Dawn made her voice very warm, addressed the aunt. “I’ll just have salad, Agnis. I don’t care for lobster. Since I was a girl. We had to take lobster sandwiches to school. We’d throw them in the ditch. Crab, too. Like big spiders!” Tried a laugh.

Bunny looked at the crust and orange meat on her plate. Quoyle braced himself for screeching but it did not come. Bunny chewed ostentatiously, said “I love red spider meat.”

Dawn to Quoyle. Confiding. Everything she said overwrought. Pretending an interest.

“It’s so awful what those people did to Agnis.” Didn’t actually care.

“What people?” said Quoyle, his hand at his chin.

“The people in the Hitler boat. The way they just sneaked out.”

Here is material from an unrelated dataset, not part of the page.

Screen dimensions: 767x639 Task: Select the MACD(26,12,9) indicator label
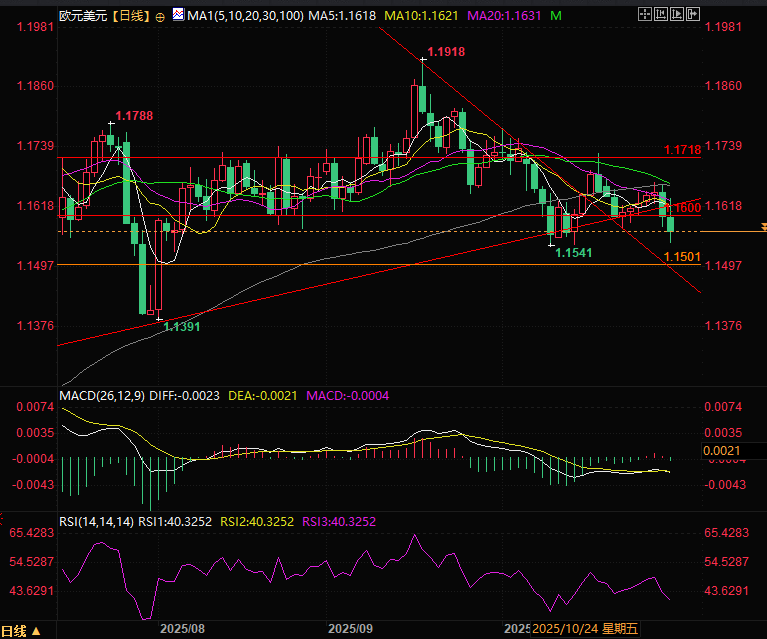(103, 396)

“What’s this?” said Quoyle, looking at the aunt.

“Well, looks like I got stiffed,” she said, flames of rage sweeping into her hair roots. “We installed the banquettes on the yacht, all chairs but two done and delivered, all that. And they’re gone. The yacht’s gone. Pulled out after dark.”

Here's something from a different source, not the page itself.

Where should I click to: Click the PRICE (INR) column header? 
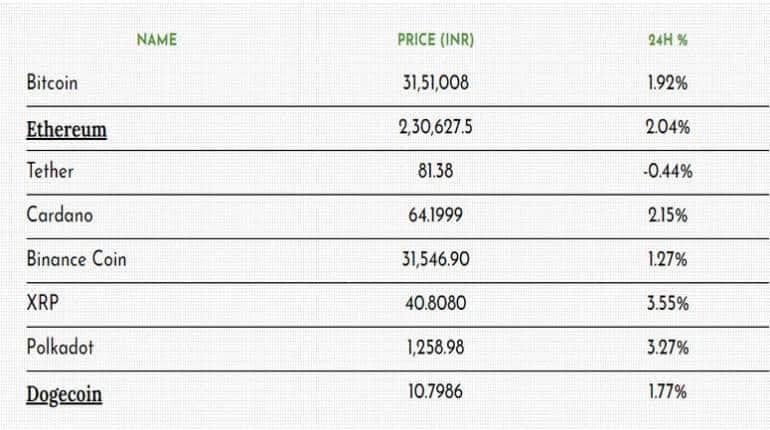pyautogui.click(x=435, y=40)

“Can’t you track them through the yacht registry? That boat’s one of a kind.”

[153] “I thought I’d wait a little,” said the aunt. “Wait to hear. Maybe there was a reason they had to leave in a hurry. Sickness. Or business. They’re involved in the oil business. Or she is. She’s the one with the money. Or she remembered a hair appointment in New York. That’s how they are. Why I didn’t say anything to you.”

“Didn’t you do some work for them back in the States? That would show their address?”

“Yes, a few years ago I upholstered the sofas. But those papers are still back on Long Island. In storage.”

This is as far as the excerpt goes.